■ **QUOTED TEXT**:
● ● ● ● ●
How to reinterpret_cast a matrix?

Dear @dfm , your tutorial is excellent. But I am not familar with c++. I have a naive question.

You said that how to receive input values by:

#include <cstdint> // int64_t

template <typename T>
void cpu_kepler(void *out, const void **in) {
const std::int64_t size = *reinterpret_cast<const std::int64_t *>(in[0]);
const T *mean_anom = reinterpret_cast<const T *>(in[1]);
const T *ecc = reinterpret_cast<const T *>(in[2]);
}

However, if one of my input values is a matrix, how can I reinterpret_cast it?

Thanks.

The parameters will always be raw pointers, even if they are defined as matrices or tensors in Python. So if you need more structure, you'll have to pass all the necessary parameters (e.g. strides) to your function as extra input parameters, and then use those to index your pointer appropriately. The example here works with any shape of input parameters, but just treats them as flat and aligned.
● ● ● ● ●
■ **PROVIDED DATA**:
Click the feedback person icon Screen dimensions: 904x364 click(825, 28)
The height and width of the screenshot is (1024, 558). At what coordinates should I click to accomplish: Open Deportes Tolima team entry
● ● ● ● ●
■ **EXERCISES**:
**1.** Duplicate the part of the reinterpret_cast thread that opens with the words containing "You said that" and closes with "I reinterpret_cast it?".
**2.** In the reinterpret_cast thread, name every variable declared inside the body of the cpu_kepler function.
**3.** Extend the thread on reinterpret_cast-ing a matrix, picking up right after its final reply.

■ **THE ANSWERS**:
**1.**
You said that how to receive input values by:

#include <cstdint> // int64_t

template <typename T>
void cpu_kepler(void *out, const void **in) {
const std::int64_t size = *reinterpret_cast<const std::int64_t *>(in[0]);
const T *mean_anom = reinterpret_cast<const T *>(in[1]);
const T *ecc = reinterpret_cast<const T *>(in[2]);
}

However, if one of my input values is a matrix, how can I reinterpret_cast it?

**2.** size, mean_anom, ecc

**3.**
The logic for how this is handled is all in the XLA translation rule:

extending-jax/src/kepler_jax/kepler_jax.py

Lines 59 to 130 in 77c3466

    
           # We also need a translation rule to convert the function into an XLA op. In 
        
           # our case this is the custom XLA op that we've written. We're wrapping two 
        
           # translation rules into one here: one for the CPU and one for the GPU 
        
           def _kepler_translation(c, mean_anom, ecc, *, platform="cpu"): 
        
               # The inputs have "shapes" that provide both the shape and the dtype 
        
               mean_anom_shape = c.get_shape(mean_anom) 
        
               ecc_shape = c.get_shape(ecc) 
        
               # Extract the dtype and shape 
        
               dtype = mean_anom_shape.element_type() 
        
               dims = mean_anom_shape.dimensions() 
        
               assert ecc_shape.element_type() == dtype 
        
               assert ecc_shape.dimensions() == dims 
        
               # The total size of the input is the product across dimensions 
        
               size = np.prod(dims).astype(np.int64) 
        
               # The inputs and outputs all have the same shape so let's predefine this 
        
               # specification 
        
               shape = xla_client.Shape.array_shape( 
        
                   np.dtype(dtype), dims, tuple(range(len(dims) - 1, -1, -1)) 
        
               )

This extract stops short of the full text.